Stop And Frisk Lawsuit Gains Class-Action Status, Judge Slams NYPD Over Policy

Federal Judge Slams NYPD Over Stop and Frisk, Opens Lawsuit to Millions

Opponents of the New York Police Department's controversial stop-and-frisk program scored a major victory in court Wednesday, after a federal judge granted class-action status to a lawsuit alleging that the department subjects millions of city dwellers to racially biased illegal searches.

In a scathing 57-page decision, Judge Shira A. Schiendlin said there was "overwhelming evidence" that the stop-and-frisk program is being directed from the highest levels of the police department and has been responsible for thousands of unlawful stops.

In its arguments seeking to dismiss the lawsuit, Schiendlin wrote, the police department "displays a deeply troubling apathy towards New Yorkers most fundamental constitutional rights."

Schiendlin's ruling is a serious blow to the police department as well as Mayor Michael Bloomberg's administration, which has strongly backed Police Commissioner Ray Kelly's handling of the program, legal experts said.

"It should be a wake-up call," said Eugene O'Donnell, a professor at the John Jay College of Criminal Justice. "It's a strong rebuke to the police department and the city."

The ruling clears the way for thousands of New Yorkers who may have been victimized by illegal searches to join the suit, which seeks an injunction forcing the police department to change its policy. The city has 30 days to appeal the ruling.

Millions of New Yorkers have been stopped under the rapidly expanding stop and frisk program in the past decade, including more than 600,000 in 2011. New figures released last week show the police department on track to detain and search 730,000 people in 2012, according to the New York Civil Liberties Union. By comparison, the NYPD stopped just 97,000 people under the program in 2002.

Nearly 90 percent of those stopped in 2011 were black or Latino. There were more stops of black men aged 14 to 24 than there are members of that demographic in the city.

In a press conference at City Hall, Bloomberg said he had not read the decision and would not comment on it.

"We respectfully disagree with the decision and are reviewing our legal options," Connie Pankratz, a spokeswoman for the city's legal department, said in an email.
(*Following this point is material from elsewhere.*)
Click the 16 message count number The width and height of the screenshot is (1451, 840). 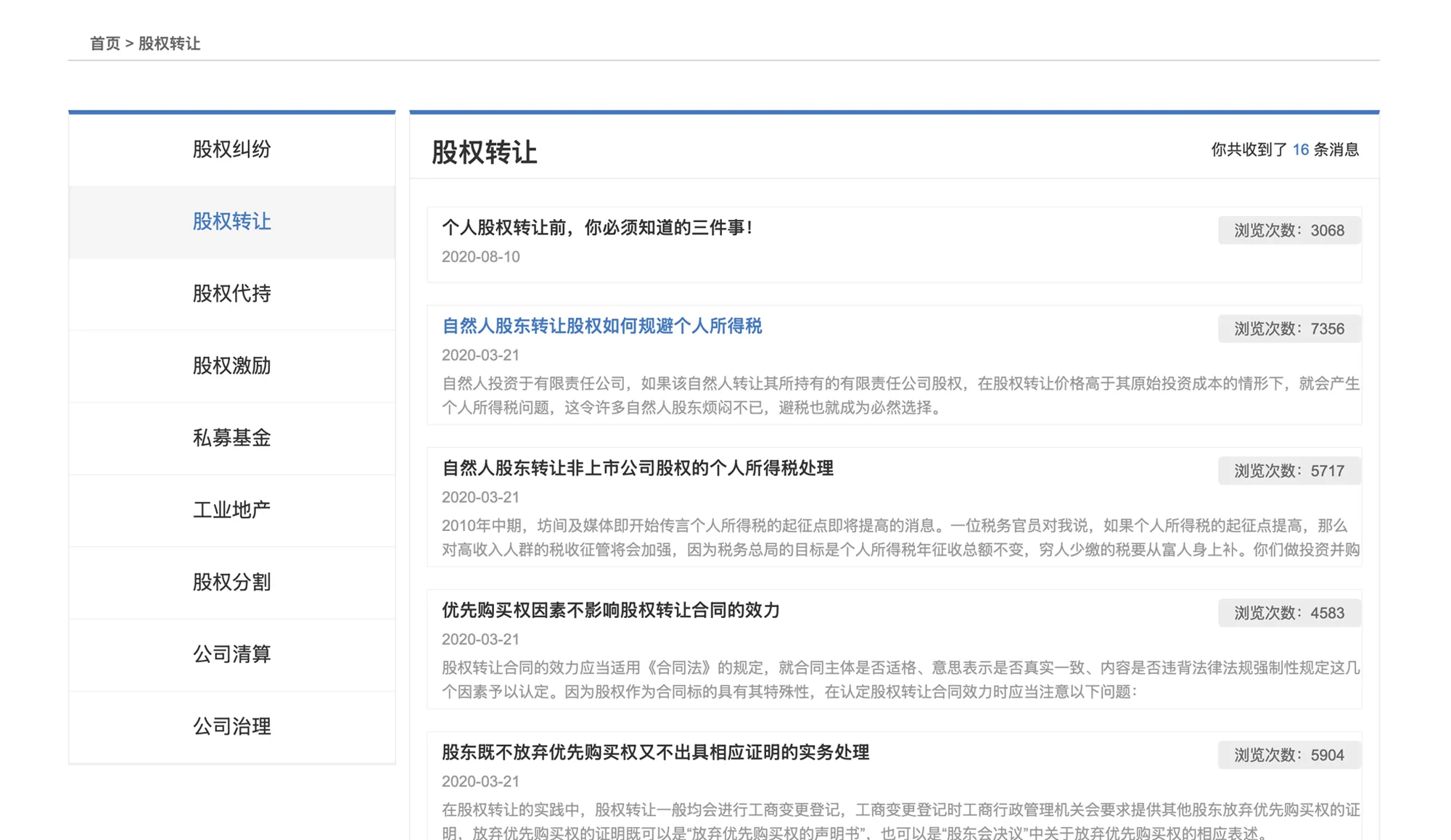pos(1300,150)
Darius Charney, an attorney with the Center for Constitutional Rights, which filed the suit against the city, said the judge's ruling included factual findings in favor of its contention that police department policy -- not the actions of a few rogue officers -- had led to widespread illegal searches. On appeal, the city would be unable to challenge those facts, he said.
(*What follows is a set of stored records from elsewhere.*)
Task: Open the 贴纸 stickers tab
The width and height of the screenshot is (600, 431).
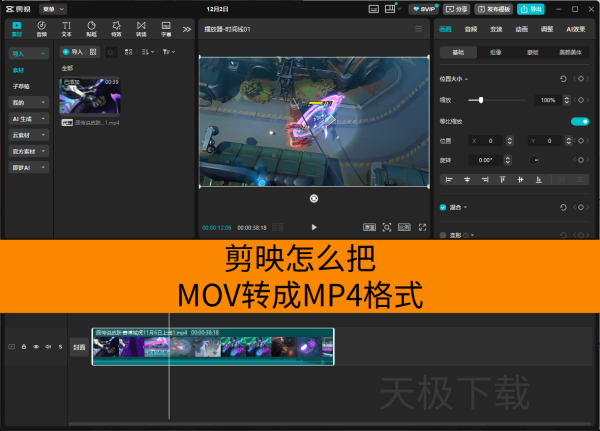Action: tap(91, 28)
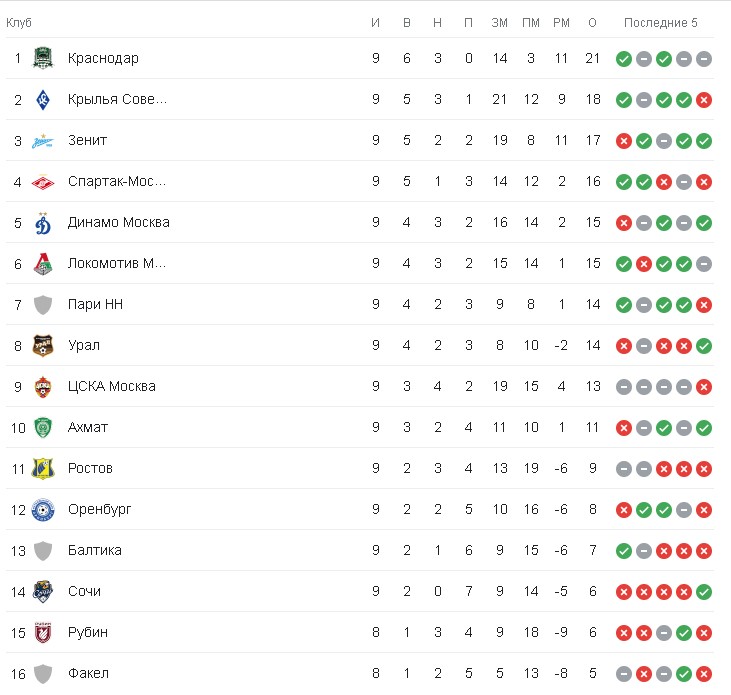Click the Оренбург club crest

(43, 509)
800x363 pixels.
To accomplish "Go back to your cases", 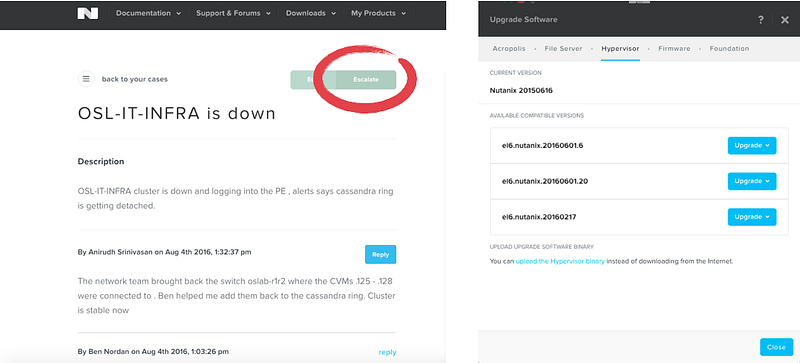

"We believe that we've developed a very strong factual record that these illegal tactics are used city-wide," Charney said. "That's established. That's not going to be reopened or changed."
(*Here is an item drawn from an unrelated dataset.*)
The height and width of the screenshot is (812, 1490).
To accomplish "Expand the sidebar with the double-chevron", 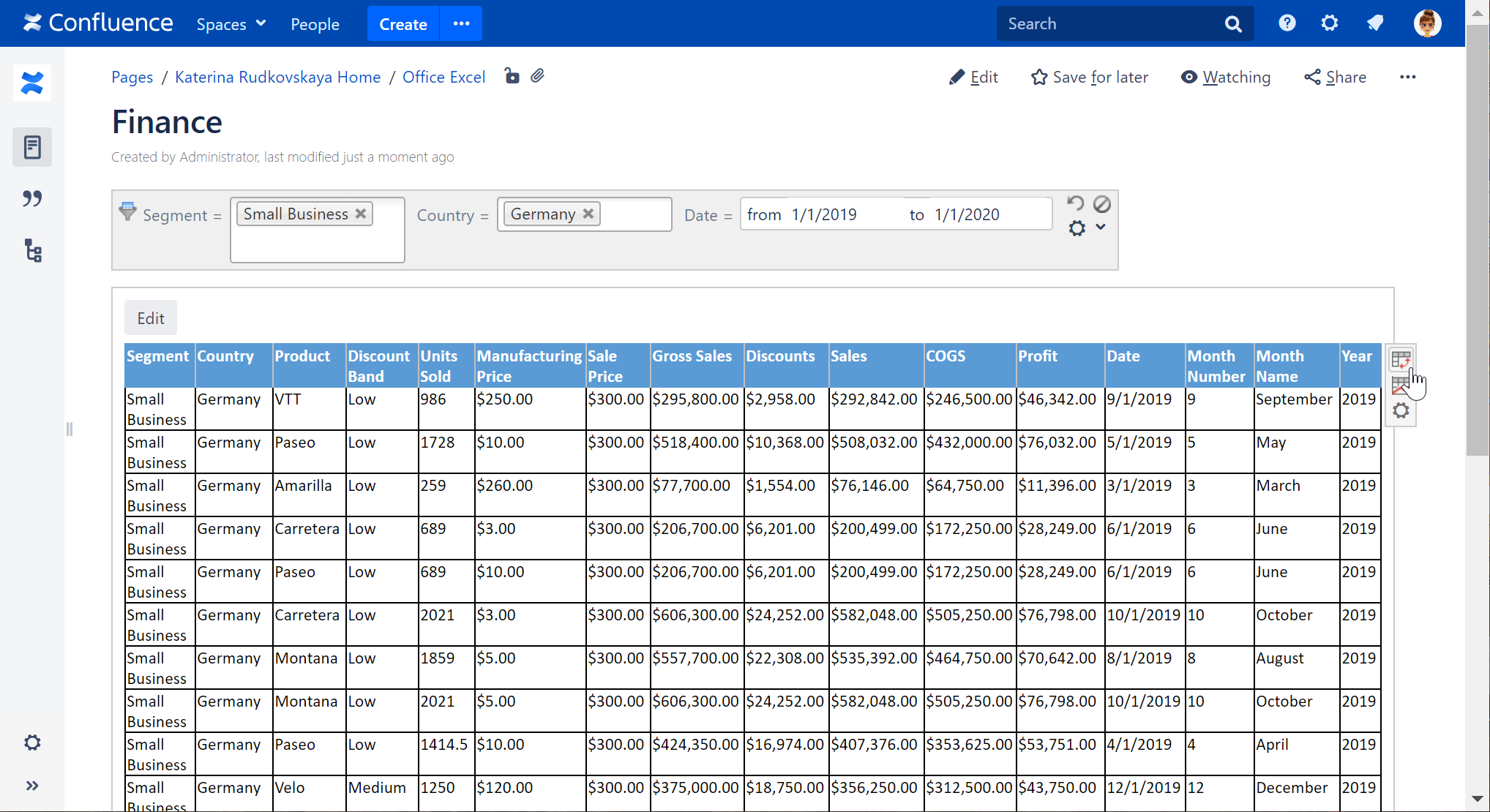I will click(x=32, y=786).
New York City elected officials opposed to stop and frisk quickly pounced on the ruling, calling it yet another indication that Bloomberg and the police department leadership were out of touch with the concerns of ordinary New Yorkers.

"It is time for the city to face the damage done by this divisive policy," said Manhattan Borough President Scott Stringer, who is expected to run for mayor in 2013.

With Bloomberg set to leave office next year, stop and frisk has emerged as a potentially key issue in the race to replace him. The issue could remain on the front burner if an appeal of Schienlin's decision is rejected and the case is sent to trial.

A recent attack by Howard Wolfson, New York City's deputy mayor, on Bill De Blaisio, the city's public advocate and another expected mayoral candidate, suggests that Bloomberg has no intention of backing down on stop and frisk, however.

De Blasio has been sharply critical of stop and frisk, calling the policy "broken" in a recent speech.

"He's turning a blind eye and doesn't even acknowledge that there's a concern around the city," De Blasio said of the mayor's approach. "It proves how out of touch he is."

In response, Wolfson said De Blasio was "nostalgic for the days when the ACLU set crime policy" in the city.

"Make no mistake, we will not continue to be the safest city in America if Mr. De Blasio has his way," Wolfson said.